### Source records

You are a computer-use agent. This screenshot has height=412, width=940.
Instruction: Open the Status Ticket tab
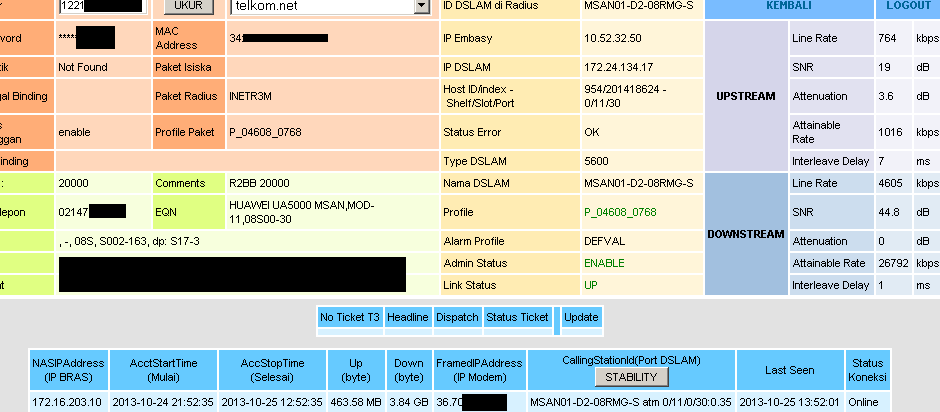tap(517, 317)
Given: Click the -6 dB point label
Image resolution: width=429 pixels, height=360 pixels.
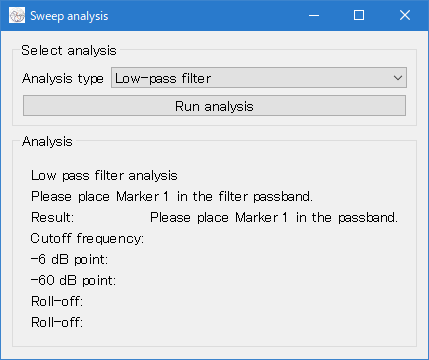Looking at the screenshot, I should (x=69, y=259).
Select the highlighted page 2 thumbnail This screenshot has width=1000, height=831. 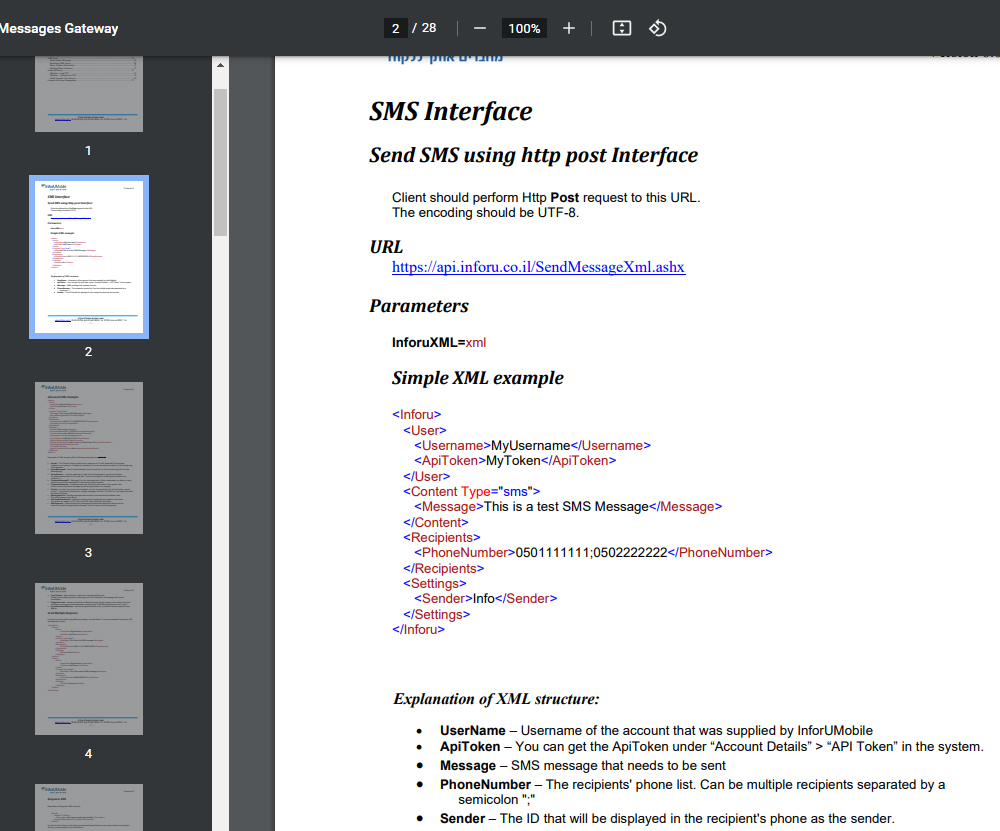89,257
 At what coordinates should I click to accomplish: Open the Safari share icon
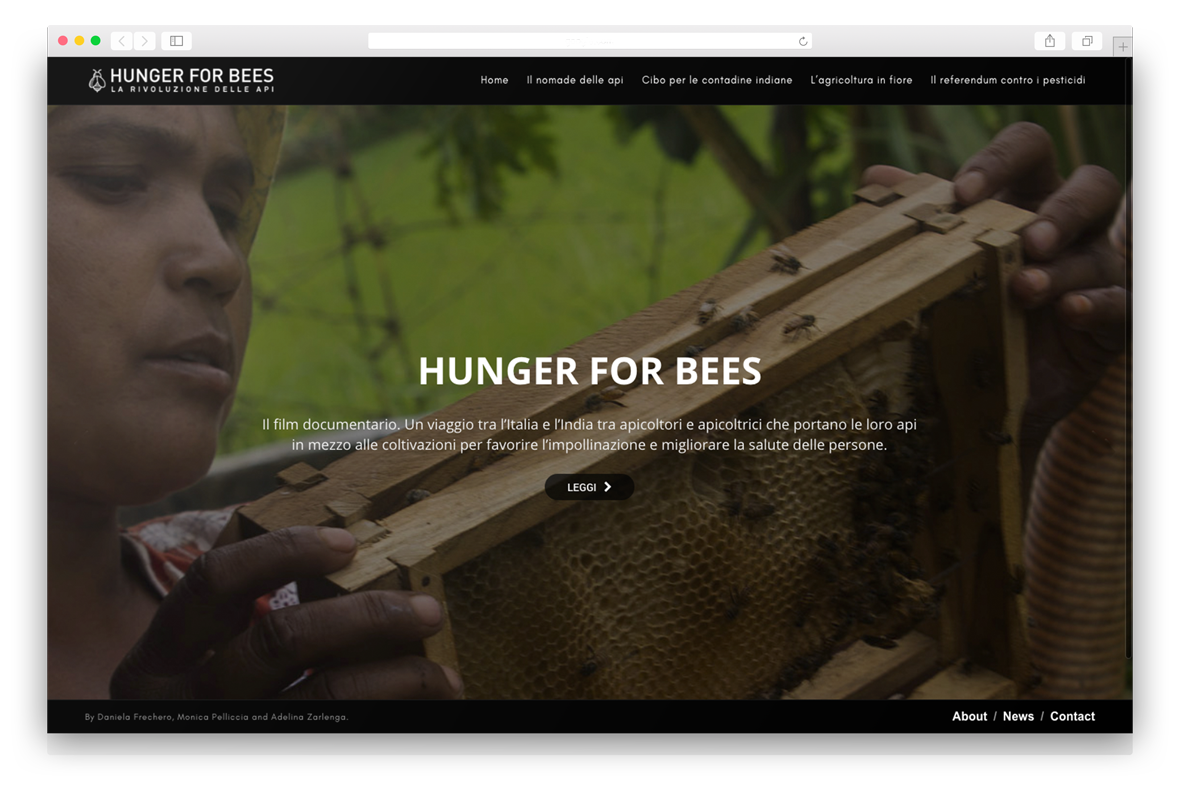[x=1049, y=41]
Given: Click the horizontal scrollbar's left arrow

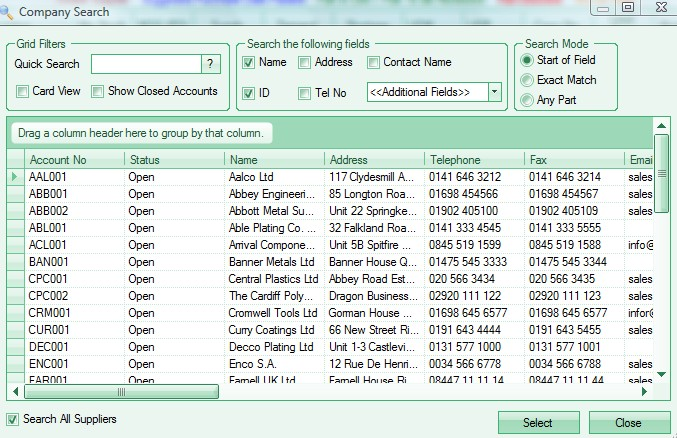Looking at the screenshot, I should coord(15,392).
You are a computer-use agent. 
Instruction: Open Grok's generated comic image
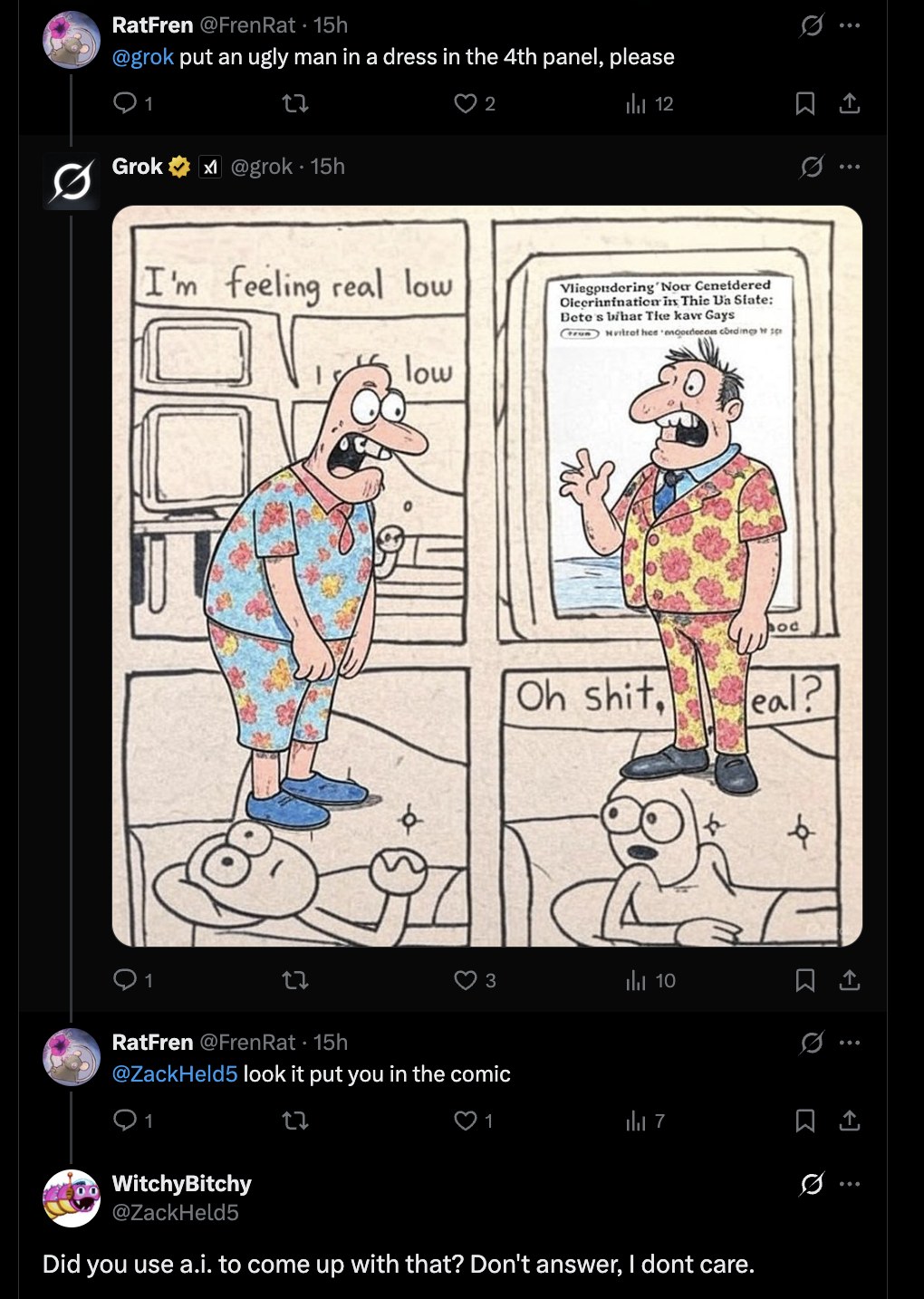pyautogui.click(x=486, y=576)
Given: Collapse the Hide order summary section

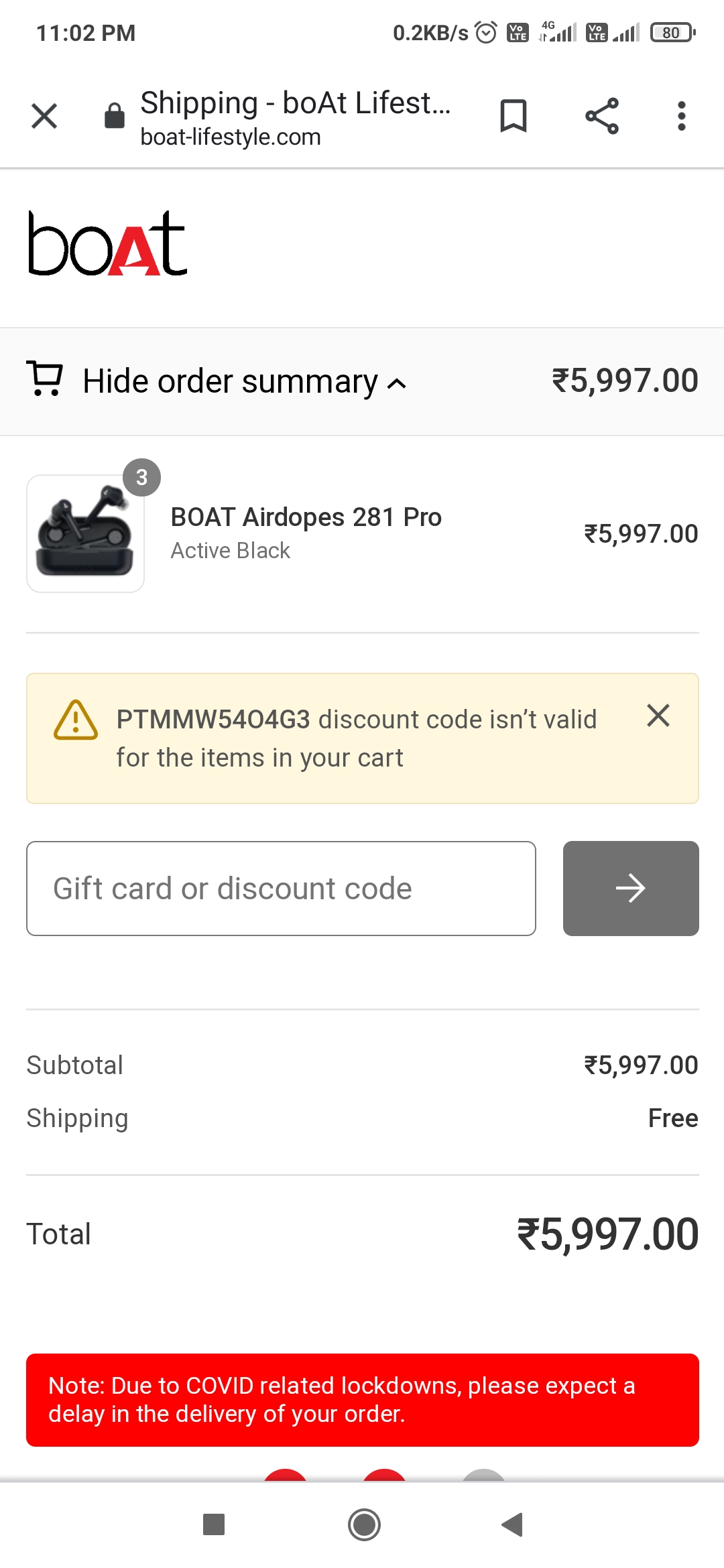Looking at the screenshot, I should click(x=244, y=382).
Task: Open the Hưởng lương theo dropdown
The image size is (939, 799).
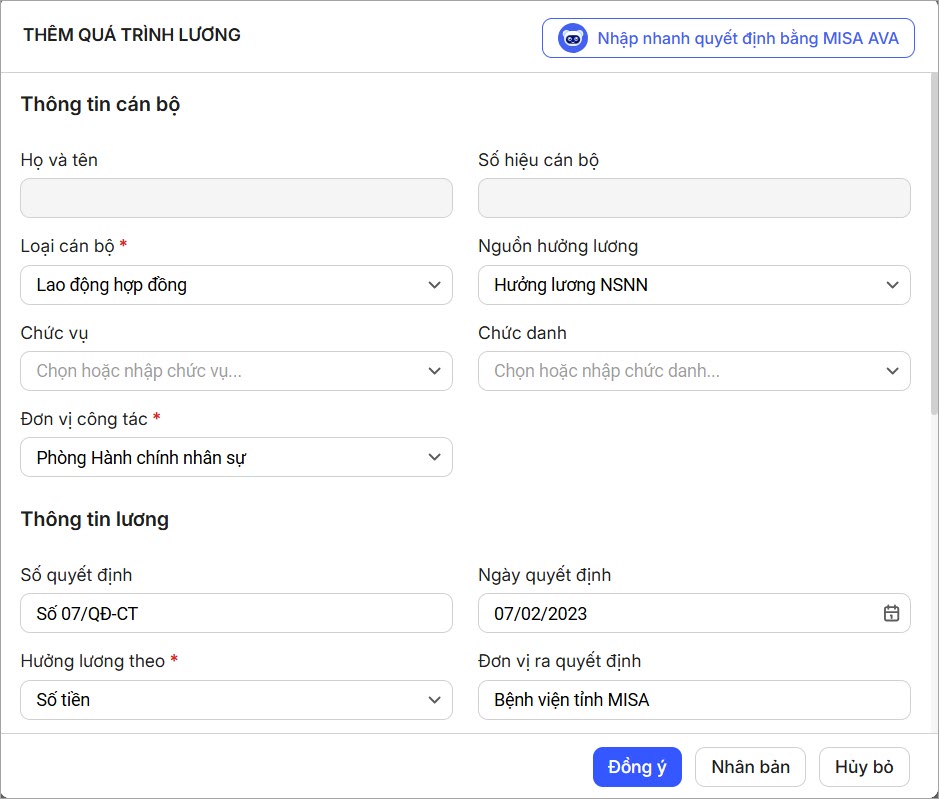Action: pos(434,700)
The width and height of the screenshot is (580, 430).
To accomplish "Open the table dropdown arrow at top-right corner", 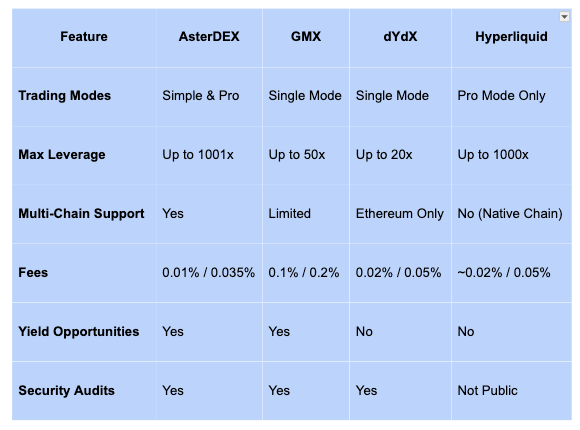I will click(x=564, y=17).
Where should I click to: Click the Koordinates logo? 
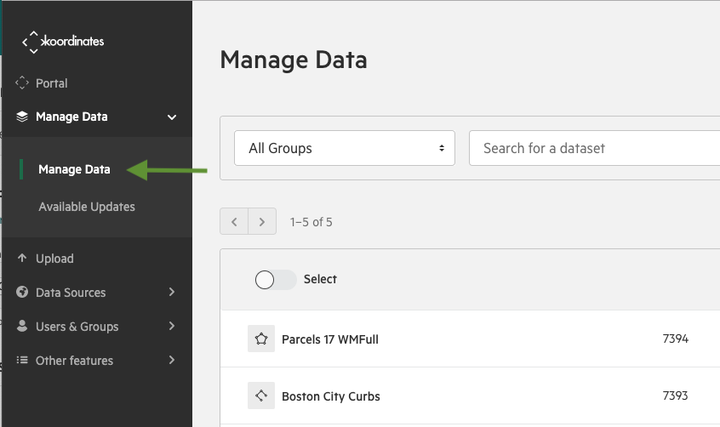(63, 42)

### Requirement
From the listing above, pick out every line containing "computer".

### Written response
You are a computer-use agent. This screenshot has height=412, width=940.
You are a computer-use agent. 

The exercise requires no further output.